[Stored records]
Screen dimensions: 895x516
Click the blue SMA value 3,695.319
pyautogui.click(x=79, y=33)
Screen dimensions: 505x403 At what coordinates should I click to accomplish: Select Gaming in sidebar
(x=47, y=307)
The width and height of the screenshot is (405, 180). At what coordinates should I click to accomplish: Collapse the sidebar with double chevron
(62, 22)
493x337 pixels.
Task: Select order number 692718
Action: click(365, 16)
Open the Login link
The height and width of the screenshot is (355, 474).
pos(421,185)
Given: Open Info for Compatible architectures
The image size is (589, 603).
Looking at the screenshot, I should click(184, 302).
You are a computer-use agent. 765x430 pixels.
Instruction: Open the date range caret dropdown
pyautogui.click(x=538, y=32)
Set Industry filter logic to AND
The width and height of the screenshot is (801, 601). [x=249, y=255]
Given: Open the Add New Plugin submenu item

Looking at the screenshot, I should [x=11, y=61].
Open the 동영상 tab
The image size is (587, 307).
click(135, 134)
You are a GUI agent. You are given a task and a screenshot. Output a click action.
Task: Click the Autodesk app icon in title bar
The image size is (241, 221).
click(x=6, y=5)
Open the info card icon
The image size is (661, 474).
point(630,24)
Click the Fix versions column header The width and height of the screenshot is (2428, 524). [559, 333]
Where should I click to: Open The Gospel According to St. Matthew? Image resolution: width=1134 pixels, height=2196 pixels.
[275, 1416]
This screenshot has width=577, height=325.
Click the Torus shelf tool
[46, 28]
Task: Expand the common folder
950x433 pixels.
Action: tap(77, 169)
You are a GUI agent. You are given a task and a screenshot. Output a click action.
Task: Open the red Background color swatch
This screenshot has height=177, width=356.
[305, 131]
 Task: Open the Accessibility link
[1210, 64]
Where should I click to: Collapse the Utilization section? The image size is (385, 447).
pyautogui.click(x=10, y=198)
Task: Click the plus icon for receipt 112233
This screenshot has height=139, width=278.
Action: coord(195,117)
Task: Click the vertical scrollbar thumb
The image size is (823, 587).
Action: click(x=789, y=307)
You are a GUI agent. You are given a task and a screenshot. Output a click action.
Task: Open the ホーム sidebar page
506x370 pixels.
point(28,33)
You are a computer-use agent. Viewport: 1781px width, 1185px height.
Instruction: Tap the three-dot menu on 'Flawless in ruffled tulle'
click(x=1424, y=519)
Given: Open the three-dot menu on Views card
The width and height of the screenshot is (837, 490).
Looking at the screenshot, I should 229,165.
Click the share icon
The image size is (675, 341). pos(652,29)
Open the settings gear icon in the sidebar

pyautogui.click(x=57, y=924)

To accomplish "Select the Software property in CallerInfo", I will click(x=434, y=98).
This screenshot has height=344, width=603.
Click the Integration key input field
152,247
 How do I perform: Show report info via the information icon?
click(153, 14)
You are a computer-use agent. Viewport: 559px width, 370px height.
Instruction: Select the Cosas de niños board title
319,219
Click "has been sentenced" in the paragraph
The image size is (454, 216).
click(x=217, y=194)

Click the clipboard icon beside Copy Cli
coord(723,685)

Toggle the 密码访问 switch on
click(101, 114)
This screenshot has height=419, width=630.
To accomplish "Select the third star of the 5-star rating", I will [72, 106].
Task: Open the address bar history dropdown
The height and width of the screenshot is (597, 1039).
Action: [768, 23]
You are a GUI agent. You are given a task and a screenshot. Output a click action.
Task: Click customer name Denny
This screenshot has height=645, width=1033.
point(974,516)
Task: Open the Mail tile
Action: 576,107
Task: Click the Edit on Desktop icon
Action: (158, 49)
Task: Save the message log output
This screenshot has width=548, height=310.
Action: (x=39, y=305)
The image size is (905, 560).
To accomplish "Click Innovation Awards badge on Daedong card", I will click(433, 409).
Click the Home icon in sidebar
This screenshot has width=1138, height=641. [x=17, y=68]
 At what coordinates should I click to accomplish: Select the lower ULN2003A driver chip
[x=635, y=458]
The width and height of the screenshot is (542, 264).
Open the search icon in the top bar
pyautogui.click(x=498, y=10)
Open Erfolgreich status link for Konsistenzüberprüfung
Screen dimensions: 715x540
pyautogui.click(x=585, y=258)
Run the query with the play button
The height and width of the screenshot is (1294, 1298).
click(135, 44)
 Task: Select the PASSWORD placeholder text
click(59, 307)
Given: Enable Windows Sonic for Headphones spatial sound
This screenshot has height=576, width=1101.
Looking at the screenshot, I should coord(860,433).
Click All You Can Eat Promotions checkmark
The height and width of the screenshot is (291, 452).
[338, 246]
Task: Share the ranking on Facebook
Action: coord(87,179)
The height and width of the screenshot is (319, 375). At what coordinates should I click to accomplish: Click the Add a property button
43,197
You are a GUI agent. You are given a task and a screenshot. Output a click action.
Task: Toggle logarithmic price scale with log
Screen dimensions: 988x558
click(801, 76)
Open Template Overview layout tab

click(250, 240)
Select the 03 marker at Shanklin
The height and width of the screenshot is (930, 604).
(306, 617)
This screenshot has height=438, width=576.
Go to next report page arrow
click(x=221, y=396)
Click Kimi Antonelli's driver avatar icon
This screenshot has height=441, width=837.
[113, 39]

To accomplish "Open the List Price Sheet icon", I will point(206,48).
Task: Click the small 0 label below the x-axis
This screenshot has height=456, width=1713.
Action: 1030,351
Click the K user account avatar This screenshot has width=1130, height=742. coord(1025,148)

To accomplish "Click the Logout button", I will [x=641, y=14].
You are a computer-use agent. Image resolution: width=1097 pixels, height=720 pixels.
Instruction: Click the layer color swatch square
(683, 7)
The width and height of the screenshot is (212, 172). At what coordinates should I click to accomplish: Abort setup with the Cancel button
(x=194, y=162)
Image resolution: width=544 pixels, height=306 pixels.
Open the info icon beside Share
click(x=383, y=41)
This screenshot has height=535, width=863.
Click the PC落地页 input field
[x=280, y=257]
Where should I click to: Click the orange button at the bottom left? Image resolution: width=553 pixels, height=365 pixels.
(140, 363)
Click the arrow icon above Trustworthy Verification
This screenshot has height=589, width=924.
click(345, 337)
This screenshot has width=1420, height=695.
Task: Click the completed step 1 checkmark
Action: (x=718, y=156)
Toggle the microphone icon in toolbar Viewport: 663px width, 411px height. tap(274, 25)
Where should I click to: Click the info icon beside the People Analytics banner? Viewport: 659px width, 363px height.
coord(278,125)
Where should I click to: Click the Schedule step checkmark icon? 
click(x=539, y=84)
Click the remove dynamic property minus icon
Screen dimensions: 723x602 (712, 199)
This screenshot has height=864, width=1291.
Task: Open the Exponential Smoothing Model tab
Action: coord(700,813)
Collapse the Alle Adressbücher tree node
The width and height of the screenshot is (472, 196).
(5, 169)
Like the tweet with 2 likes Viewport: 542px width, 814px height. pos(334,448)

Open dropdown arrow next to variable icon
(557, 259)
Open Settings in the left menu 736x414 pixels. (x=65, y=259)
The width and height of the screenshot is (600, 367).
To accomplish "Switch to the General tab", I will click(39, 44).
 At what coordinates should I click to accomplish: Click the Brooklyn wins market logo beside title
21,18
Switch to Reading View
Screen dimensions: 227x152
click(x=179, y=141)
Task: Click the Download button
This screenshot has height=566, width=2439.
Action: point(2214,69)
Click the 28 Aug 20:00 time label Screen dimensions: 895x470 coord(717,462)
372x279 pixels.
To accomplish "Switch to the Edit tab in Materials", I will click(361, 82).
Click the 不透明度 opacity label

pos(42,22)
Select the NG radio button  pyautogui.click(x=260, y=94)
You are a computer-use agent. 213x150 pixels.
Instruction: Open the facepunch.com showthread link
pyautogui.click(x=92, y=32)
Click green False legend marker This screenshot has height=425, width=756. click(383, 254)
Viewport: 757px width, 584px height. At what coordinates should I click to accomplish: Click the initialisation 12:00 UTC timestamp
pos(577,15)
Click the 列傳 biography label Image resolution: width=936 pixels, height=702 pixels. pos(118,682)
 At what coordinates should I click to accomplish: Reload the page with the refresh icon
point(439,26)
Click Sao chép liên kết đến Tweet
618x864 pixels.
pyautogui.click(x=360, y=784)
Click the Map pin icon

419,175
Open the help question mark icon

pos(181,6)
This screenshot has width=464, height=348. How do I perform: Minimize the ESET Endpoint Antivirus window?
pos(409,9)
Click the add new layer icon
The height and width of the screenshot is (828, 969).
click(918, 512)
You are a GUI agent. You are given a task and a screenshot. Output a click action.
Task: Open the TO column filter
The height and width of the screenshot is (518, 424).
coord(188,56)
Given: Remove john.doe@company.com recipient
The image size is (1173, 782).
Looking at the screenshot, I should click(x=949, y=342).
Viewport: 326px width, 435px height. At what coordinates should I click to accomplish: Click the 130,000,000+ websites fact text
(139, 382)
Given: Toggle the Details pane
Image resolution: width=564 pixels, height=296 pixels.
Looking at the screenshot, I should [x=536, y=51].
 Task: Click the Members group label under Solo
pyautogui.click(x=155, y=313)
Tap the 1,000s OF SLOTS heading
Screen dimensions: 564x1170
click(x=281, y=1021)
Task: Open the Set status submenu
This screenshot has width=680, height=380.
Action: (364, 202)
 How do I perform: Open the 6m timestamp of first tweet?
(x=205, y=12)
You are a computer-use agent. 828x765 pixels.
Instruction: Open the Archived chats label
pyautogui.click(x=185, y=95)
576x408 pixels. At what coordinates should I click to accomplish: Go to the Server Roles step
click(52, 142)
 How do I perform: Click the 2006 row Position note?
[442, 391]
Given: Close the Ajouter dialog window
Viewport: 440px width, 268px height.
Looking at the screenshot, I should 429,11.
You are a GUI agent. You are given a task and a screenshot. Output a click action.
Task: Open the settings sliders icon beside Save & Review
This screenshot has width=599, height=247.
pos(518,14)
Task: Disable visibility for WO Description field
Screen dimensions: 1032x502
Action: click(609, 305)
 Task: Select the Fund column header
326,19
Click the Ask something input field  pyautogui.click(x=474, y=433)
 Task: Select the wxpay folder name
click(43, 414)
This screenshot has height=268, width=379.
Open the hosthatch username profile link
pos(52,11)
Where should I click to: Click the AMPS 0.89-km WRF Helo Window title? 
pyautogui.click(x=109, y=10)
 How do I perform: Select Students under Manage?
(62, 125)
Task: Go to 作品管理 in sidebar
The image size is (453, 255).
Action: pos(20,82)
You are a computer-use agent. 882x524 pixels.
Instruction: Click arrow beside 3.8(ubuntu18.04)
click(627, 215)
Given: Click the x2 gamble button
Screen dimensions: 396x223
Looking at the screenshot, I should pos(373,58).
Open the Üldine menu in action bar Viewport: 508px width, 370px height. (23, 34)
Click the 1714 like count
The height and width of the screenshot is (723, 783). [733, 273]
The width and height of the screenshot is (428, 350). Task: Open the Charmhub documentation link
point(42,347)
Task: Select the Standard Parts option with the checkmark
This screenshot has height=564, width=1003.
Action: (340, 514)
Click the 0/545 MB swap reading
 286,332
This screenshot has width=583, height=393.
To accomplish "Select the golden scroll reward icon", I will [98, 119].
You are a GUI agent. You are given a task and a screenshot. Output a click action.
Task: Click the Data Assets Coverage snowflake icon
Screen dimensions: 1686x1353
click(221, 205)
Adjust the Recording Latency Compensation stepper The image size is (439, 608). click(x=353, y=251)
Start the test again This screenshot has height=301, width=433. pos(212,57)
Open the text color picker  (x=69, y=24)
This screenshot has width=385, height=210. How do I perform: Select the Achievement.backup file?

#### EXERCISE AIM:
Your answer is to contain exactly the lines from the one holding "Open the text" to the end of the entries, with no other line.

#### TASK OUTPUT:
Open the text color picker  (x=69, y=24)
This screenshot has width=385, height=210. How do I perform: Select the Achievement.backup file?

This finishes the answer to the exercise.